3.2.1      Karakteristik Kinerja Reservoir Berdaya Dorong Gas Larut
              Dissolved gas drive (daya dorong gas larut) merupakan daya dorong alami yang paling lemah dibanding gas cap drive dan water drive. Bergeraknya minyak ke permukaan adalah karena densitas gas yang lebih kecil dari densitas minyak maka partikel gas yang terlarut dalam minyak akan berusaha mencari tempat bertekanan rendah agar dapat keluar dari larutannya. Tempat yang bertekanan rendah adalah pada sumur-sumur penghasil, akibatnya gas sambil membawa minyak akan terproduksikan ke permukaaan bumi melalui sumur-sumur penghasilnya.
              Dengan diproduksikannya minyak dan gas dari dalam reservoir, tekanan reservoir akan menurun dan jumlah gas yang terlarut akan berkurang sehingga daya dorong akan melemah dan laju produksi minyaknya akan menurun. 
              Gambar 3.7 memperlihatkan proses pengurasan yang terjadi didalam reservoir dengan daya dorong gas larut (dissolved gas drive). Proses pengurasan tersebut akan menghasilkan kinerja reservoir sebagai berikut :
-          Laju Produksi minyak menurun
-          Tekanan reservoir merosot tajam
-          Perbandingan produksi gas berbanding minyak (GOR) menngkat agak  pesat kemudian menurun
-          Produksi air tidak ada
Gambar 3.7
Kinerja Reservoir Berdaya Dorong Gas Larut2
              Dengan daya dorong ini, maksimum jumlah minyak yang dapat terkuras (recovered) adalah 8 – 20 % STOIPnya. Reservoir berdaya dorong gas larut merupakan kandidat yang baik untuk EOR, karena masih meninggalkan minyak yang cukup banyak didalam reservoirnya.

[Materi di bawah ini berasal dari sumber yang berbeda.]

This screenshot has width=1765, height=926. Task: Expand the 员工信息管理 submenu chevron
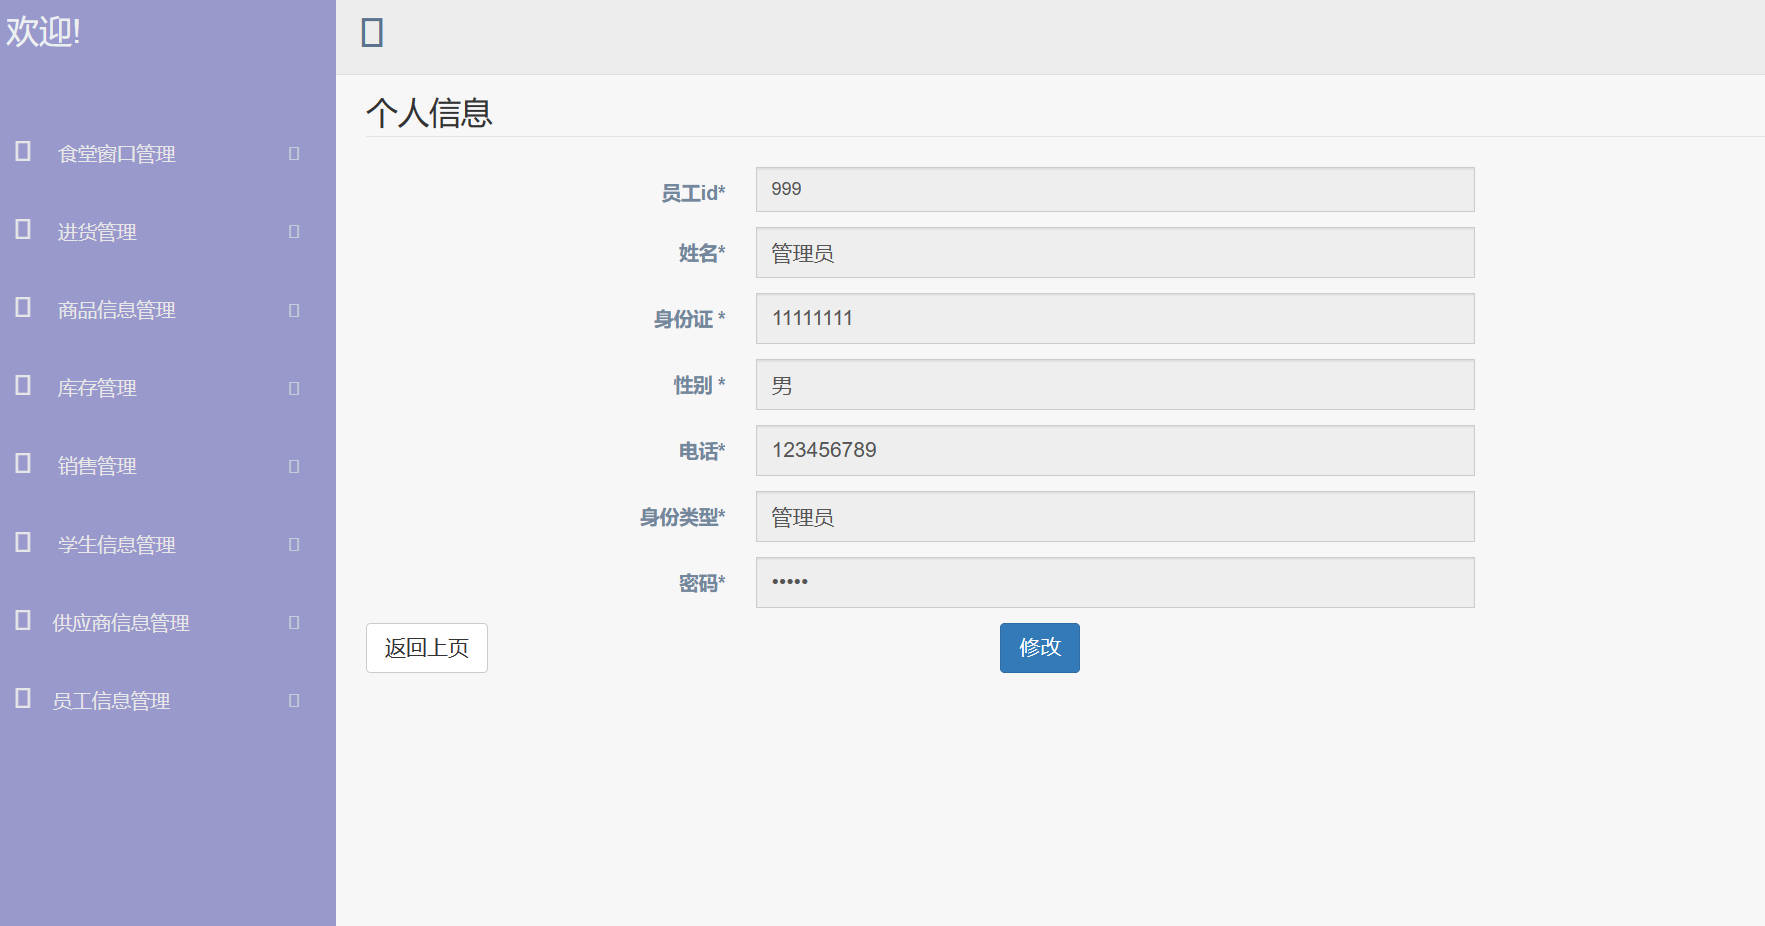(293, 699)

3.2.2      Karakteristik Kinerja Reservoir Berdaya Dorong Tudung Gas
              Reservoir berdaya dorong gas cap ditandai dengan adanya tudung gas pada reservoir tersebut. Gambar 3.8 menunjukan skema untuk reservoir yang mempunyai daya dorong tudung gas.

Gambar 3.8
Reservoir Berdaya Dorong Tudung Gas2
              Bergeraknya minyak adalah karena terdesak oleh gas yang berada dalam gas cap yang berusaha mencari tempat bertekanan rendah, yaitu keluar ke permukaan melalui sumur sumur penghasil. Tenaga dorong dari gas cap ini disebut juga sebagai external gas drive.
              Akibatnya minyak akan terdorong keluar ke permukaan bersama-sama gas terlarutnya, demikian pula gas yang berada di gas capnya. Sedangkan gas ditudung, gas yang masih tertinggal di reservoir, akan mengisi ruang pori yang ditinggalkan oleh minyak, sehingga terjadi perluasan (ekspansi) tudung gas. Dengan diproduksikannya minyak dan gas dari dalam reservoir, tekanan reservoir akan menurun, sehingga daya dorong gas cap akan melemah apabila gas yang ada di gas cap semakin banyak yang ikut terproduksikan bersama minyak.
              Gambar 3.9 memperlihatkan proses pengurasan yang terjadi didalam reservoir dengan daya dorong tudung gas. Proses pengurasan minyak tersebut diatas akan menghasilkan kinerja reservoir sebagai berikut :
-          Laju produksi minyak menurun agak lambat
-          Tekanan reservoir  menurun agak lambat
-          GOR meningkat pesat
-          Produksi air tidak ada
Gambar 3.9
Kinerja Reservoir Berdaya Dorong Tudung Gas2
Dengan daya dorong ini maksimum jumlah minyak yang dapat terkuras adalah 25 – 35  % dari STOIPnya.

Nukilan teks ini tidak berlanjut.